Abandoned vehicles fill the road in an area flooded during heavy rain on August 8 in Seoul, South Korea.

As of Tuesday night, up to 497 millimeters (19.6 inches) of rain fell in parts of Seoul. At one point, the city recorded 141.5 millimeters (5.6 inches) of rain per hour—the highest rate since authorities began keeping records in 1907.

Photos from across the city during Monday’s flash flooding show people walking in water on the roads up to their calves.

A floating vehicle was damaged on the pavement in heavy rain on August 9 in Seoul, the capital of South Korea.

In parts of Seoul, sewers backed up, sending water back to streets and subway stations, according to the Seoul Subway. Some stations were closed due to flooding, lines were temporarily suspended Monday night.

Footage of the events shows debris and debris scattered across the streets, shopkeepers trying to salvage their goods, crumbling pavement pieces, and damaged vehicles dragged by flood waters.

On August 10, debris piled up in front of flood-damaged stores at Namsung Sagye Market in Seoul, South Korea.

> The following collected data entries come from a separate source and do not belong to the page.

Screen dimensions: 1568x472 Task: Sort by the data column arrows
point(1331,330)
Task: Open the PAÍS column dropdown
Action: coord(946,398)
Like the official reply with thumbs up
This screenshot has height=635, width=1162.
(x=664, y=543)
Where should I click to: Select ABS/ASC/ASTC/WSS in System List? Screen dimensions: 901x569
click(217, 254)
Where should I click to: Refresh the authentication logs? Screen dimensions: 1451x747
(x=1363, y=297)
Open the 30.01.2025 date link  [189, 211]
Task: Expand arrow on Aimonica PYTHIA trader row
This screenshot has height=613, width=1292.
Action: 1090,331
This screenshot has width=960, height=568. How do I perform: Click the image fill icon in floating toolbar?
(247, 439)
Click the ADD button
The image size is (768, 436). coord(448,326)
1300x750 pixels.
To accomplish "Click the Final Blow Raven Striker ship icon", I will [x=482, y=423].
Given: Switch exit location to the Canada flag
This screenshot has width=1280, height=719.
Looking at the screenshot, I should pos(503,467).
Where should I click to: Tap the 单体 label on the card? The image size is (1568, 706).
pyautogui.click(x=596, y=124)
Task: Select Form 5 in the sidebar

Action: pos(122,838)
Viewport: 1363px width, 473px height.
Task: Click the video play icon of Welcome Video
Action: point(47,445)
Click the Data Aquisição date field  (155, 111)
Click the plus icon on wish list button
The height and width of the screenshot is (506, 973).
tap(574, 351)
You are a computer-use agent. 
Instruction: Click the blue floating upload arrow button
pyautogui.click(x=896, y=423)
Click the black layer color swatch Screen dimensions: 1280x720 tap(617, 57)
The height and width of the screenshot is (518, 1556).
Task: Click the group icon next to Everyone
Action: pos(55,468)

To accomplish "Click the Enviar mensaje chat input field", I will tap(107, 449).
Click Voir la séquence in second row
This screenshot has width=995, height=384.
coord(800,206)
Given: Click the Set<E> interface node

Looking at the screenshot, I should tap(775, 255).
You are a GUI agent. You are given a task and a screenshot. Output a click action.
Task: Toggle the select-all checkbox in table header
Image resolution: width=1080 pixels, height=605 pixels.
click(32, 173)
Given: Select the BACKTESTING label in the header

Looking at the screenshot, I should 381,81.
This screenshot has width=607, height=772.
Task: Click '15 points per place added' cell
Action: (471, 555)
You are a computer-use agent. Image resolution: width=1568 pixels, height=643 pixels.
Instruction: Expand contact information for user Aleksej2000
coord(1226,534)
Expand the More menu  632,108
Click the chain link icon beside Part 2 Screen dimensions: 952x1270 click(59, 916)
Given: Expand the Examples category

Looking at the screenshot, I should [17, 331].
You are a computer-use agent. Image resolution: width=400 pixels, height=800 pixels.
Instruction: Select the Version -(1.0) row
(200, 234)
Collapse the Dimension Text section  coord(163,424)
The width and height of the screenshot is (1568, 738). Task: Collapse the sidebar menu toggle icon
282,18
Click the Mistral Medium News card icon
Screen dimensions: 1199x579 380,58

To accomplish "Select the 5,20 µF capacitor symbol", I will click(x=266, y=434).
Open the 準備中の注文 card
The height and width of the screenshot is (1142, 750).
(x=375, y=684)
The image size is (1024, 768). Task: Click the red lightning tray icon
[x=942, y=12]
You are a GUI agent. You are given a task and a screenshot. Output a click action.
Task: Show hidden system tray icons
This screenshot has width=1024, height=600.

Some areas south of the Han River were worst affected, including the wealthy, modern Gangnam district, where some buildings and shops were flooded and lost power.

South Korean President Yoon Suk Yeol He sent his condolences to the victims, saying he would investigate the crime scene on Tuesday and work to prevent further damage.

He also pointed out that the country’s disaster management system needs to be reviewed, as extreme weather conditions are expected to become increasingly common due to the climate crisis.

Pedestrians cross a flooded road in Gimpo, Seoul, August 9.

According to the Intergovernmental Panel on Climate Change, many countries in East Asia are currently experiencing more intense daily rainfall, and summer monsoons are expected to become stronger and more unpredictable as the Earth warms.

More heavy rain will continue into Thursday morning before it ends Thursday afternoon, according to CNN meteorologists.

Seoul typically receives an average of 348 millimeters (13.7 inches) of rain in August, the wettest month of the year. Few places recorded this much precipitation in just one day.

Pieces Japan There were also torrential downpours on Monday night, when parts of Hokkaido reported flooding – but as of Tuesday, there were no injuries. Authorities warned of the risk of flash floods and landslides.